The 8000's were $95.


----------



## Yakavelli (Mar 17, 2010)

I decided against the Battle. Costas won the coin toss...


----------



## MrFish (Aug 21, 2009)

I might have to head back for some Costas for the wife. She was looking at some, but we had to get the kids back in the car. Place was a nightmare with a stroller.


----------



## youngbloodr2 (Aug 17, 2012)

Jason said:


> Cobia are running.......:yes: I saw went 1 for 3 today:shifty: Only 29 inches but still a nice un:shifty::shifty::shifty:


ill be out there this weekend looking for some.


----------



## jcasey (Oct 12, 2007)

2 sets of Grundens rain gear, some long sleeve shirts, terminal tackle. First time in since the remodel. Seemed a little cramped because of all of the people but the people working there were very helpful.


----------



## bigspoon17 (May 31, 2011)




----------



## cody&ryand (Oct 3, 2007)

Mind saying what you had to give for the tiagra?


----------



## max h1 (Nov 19, 2007)

I'm going to miss the sale this year unfortunately, down here in South Florida assisting my parents with some medical issues.


----------



## TJ Hooker (May 22, 2011)

Picked up a Saltist 6500 and a Trevala rod while freezing my butt off


----------



## bigspoon17 (May 31, 2011)

cody&ryand said:


> mind saying what you had to give for the tiagra?


$550


----------



## WhyMe (Apr 21, 2013)

Ok...I just left from the sale. A lot of items still there for sale. I was looking for two items at this sale ( 10 ft. bamboo gaff and a fighting harness) both items were a no go. No bamboo gaff at all and they had fighting harnesses on the inside, but not marked down enough to make a difference. I left the big tent event with all my money still in my bank. It was very hard to leave empty handed, but I had no choice.
Whyme
Mako My Dayo


----------



## tkh329 (Mar 14, 2012)

Just left with circle hooks for the year, a new tackle bag, and some odds and end. Ouch


Sent from my iPhone using Tapatalk


----------



## Seaquility (Nov 13, 2007)

Hooks, line, swivels, weights, net, sabikis, and the bucket.

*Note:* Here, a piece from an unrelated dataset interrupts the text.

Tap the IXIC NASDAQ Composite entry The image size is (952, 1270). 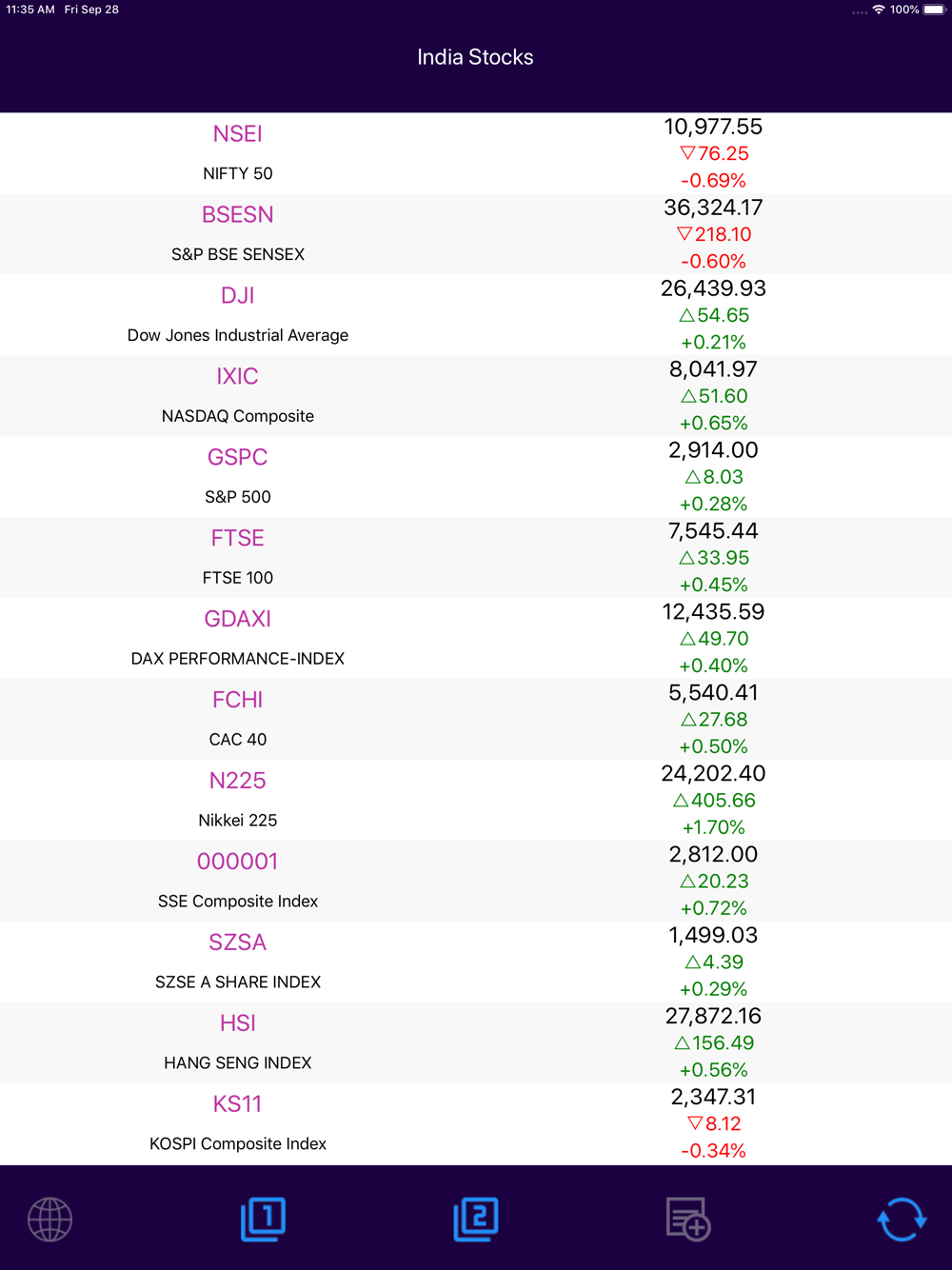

Smaller budget, so mainly a terminal tackle trip this year. Thanks to Outcast for continuing this event. Not too crowded at 7 am today.


----------



## NOsaints (Aug 8, 2011)

Anymore used stuff being put out tommorow morning?


----------



## goheel (Feb 3, 2011)

Got me a bunch of mirrolures and owner hooks. Is it me or it seems like the selection is pretty slim this year?


----------



## youngbloodr2 (Aug 17, 2012)

If people complain they might stop doing it for us. I'm sure it's not easy putting that together


----------



## outcast (Oct 8, 2007)

*Spring Sale*

We did have a few hundred cartons of goods that did not make it in due to the snow and ice up north. It was totally beyond my control. I am trying to pull more out of the inside and replenish the best I can. I really appreciate all your support. I just put out a bunch more Shimano reels and a pile of hooks. Still pulling inventory. As far as the bamboo gaffs I never had bamboo gaffs but we do have bamboo gig poles and I will give you an outside price on it and the harness you wanted. If you are looking for a particular item and we have it inside but we don't have it outside just let me know and I will try to make it work for both of us.


----------



## MrFish (Aug 21, 2009)

Well dang. I thought the prices were the same inside and out. I bought my rods inside. Guess ya live and learn.


----------



## Downtime2 (Sep 27, 2007)

Lots of inventory didn't make it due to weather. Doing pretty good all things considered.


----------



## goheel (Feb 3, 2011)

Sucks to hear that a lot of inventory didn't make it. I guess you guys can save those for the fall sale. I'm not bashing this spring's sale, just noticing there are not as much stuff as usual. The food is still awesome though. Also, couldn't seem to find the outcast inshore guide rods. Are they inside? They're usually outside at past sales.


----------



## Downtime2 (Sep 27, 2007)

The inshore guide rods are in stock but not under the tent. However, we will bring them out of stock for 89.95. Just come get me. Ask for Wade. We can make this happen. Normally 129.00-139.00.


----------



## RMS (Dec 9, 2008)

I've been going to the sale for ten years, and I thought this year the deals were as good as I've ever seen, if you were willing to be a little open minded about selection. For example, I am normally a Shimano spinning reel guy, but I found a couple of Mid to upper end Daiwas under the tent that were a more reel for the same money I would have gotten with the Shimanos. So I went with them instead.
I think if you are expecting a bargain you should be willing to be flexible as well.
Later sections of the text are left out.